Towards Understanding the Impact of Code Modifications on Software Quality Metrics
Thomas Karanikiotis, Andreas L. Symeonidis
TL;DR
This study addresses how specific code modifications influence software quality metrics by constructing a commit-level dataset from 700 popular GitHub repositories and computing static quality metrics before and after each modification. It clusters modifications based on the induced changes in metrics using K-means and employs GPT-4 to generate concise, human-readable summaries of each modification, enabling interpretable patterns of quality impact. The results reveal distinct, cross-repository clusters describing how different changes affect metrics such as complexity, size, and documentation, offering practical insights for code reviews and maintenance. Overall, the approach advances understanding of the relationship between code changes and software quality and paves the way for data-guided quality prediction and maintenance strategies.
Abstract
Context: In the realm of software development, maintaining high software quality is a persistent challenge.
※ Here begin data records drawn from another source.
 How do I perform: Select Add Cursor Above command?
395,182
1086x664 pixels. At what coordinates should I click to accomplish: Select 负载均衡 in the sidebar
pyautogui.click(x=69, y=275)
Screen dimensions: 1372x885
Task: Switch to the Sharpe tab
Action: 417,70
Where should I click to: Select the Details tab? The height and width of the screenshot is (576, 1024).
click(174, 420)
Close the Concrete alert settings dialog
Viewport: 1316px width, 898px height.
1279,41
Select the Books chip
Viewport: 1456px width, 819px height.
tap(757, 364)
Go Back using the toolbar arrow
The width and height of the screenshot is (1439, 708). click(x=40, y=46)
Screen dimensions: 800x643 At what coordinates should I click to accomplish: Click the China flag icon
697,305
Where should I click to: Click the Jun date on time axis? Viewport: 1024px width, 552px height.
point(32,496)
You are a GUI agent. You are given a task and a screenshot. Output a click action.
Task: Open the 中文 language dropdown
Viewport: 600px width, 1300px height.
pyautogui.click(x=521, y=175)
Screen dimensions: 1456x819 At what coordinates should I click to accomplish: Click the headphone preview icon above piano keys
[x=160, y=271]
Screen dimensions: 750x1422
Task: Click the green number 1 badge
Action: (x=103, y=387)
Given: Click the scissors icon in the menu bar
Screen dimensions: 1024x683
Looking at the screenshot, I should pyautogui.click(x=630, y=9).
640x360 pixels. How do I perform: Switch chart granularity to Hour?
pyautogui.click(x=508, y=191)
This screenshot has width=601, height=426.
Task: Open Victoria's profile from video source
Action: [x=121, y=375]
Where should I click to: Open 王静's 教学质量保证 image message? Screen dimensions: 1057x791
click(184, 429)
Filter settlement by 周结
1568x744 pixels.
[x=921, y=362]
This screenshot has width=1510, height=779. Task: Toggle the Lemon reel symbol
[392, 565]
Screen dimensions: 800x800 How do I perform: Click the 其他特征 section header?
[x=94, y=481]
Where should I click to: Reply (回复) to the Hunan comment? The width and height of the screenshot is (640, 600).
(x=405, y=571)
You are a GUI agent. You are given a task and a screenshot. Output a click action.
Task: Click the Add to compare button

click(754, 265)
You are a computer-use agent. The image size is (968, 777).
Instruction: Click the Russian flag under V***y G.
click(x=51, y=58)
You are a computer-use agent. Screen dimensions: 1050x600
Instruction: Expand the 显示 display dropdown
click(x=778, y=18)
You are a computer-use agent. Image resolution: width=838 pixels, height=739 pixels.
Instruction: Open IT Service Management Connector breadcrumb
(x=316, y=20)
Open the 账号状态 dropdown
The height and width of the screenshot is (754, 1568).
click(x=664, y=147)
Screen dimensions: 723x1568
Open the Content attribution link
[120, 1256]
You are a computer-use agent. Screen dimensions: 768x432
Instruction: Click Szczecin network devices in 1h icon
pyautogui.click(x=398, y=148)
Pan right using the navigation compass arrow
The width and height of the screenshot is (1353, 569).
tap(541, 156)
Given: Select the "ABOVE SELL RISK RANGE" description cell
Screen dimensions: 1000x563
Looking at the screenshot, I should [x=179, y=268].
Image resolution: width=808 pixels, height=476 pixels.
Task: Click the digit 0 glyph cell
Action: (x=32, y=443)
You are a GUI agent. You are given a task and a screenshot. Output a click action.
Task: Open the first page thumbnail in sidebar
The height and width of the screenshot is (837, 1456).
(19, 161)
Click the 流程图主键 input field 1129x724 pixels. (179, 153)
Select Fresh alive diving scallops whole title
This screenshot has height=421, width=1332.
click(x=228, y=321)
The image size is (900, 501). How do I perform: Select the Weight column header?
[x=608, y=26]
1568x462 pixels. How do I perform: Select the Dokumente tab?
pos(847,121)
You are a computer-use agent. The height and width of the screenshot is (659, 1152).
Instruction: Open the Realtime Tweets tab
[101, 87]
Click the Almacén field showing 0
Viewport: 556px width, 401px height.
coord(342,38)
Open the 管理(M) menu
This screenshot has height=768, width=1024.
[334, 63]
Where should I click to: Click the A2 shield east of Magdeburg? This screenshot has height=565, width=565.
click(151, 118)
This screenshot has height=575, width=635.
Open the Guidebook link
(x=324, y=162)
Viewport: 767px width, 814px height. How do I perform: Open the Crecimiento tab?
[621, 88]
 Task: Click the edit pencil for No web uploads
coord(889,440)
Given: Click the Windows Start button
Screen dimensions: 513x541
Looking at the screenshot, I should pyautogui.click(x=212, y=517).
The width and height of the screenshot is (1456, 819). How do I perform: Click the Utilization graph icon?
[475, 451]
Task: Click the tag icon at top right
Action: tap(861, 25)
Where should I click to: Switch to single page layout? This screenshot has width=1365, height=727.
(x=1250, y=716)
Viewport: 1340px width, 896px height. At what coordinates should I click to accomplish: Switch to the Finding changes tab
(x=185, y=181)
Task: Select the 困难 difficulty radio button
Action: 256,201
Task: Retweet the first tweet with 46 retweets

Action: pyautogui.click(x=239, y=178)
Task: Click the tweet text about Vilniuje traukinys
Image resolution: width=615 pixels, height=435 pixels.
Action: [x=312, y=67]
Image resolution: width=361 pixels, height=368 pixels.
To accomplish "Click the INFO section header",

However, this challenge is often impeded by the lack of comprehensive understanding of how specific code modifications influence quality metrics. Objective: This study ventures to bridge this gap through an approach that aspires to assess and interpret the impact of code modifications. The underlying hypothesis posits that code modifications inducing similar changes in software quality metrics can be grouped into distinct clusters, which can be effectively described using an AI language model, thus providing a simple understanding of code changes and their quality implications. Method: To validate this hypothesis, we built and analyzed a dataset from popular GitHub repositories, segmented into individual code modifications. Each project was evaluated against software quality metrics pre and post-application. Machine learning techniques were utilized to cluster these modifications based on the induced changes in the metrics. Simultaneously, an AI language model was employed to generate descriptions of each modification's function. Results: The results reveal distinct clusters of code modifications, each accompanied by a concise description, revealing their collective impact on software quality metrics. Conclusions: The findings suggest that this research is a significant step towards a comprehensive understanding of the complex relationship between code changes and software quality, which has the potential to transform software maintenance strategies and enable the development of more accurate quality prediction models.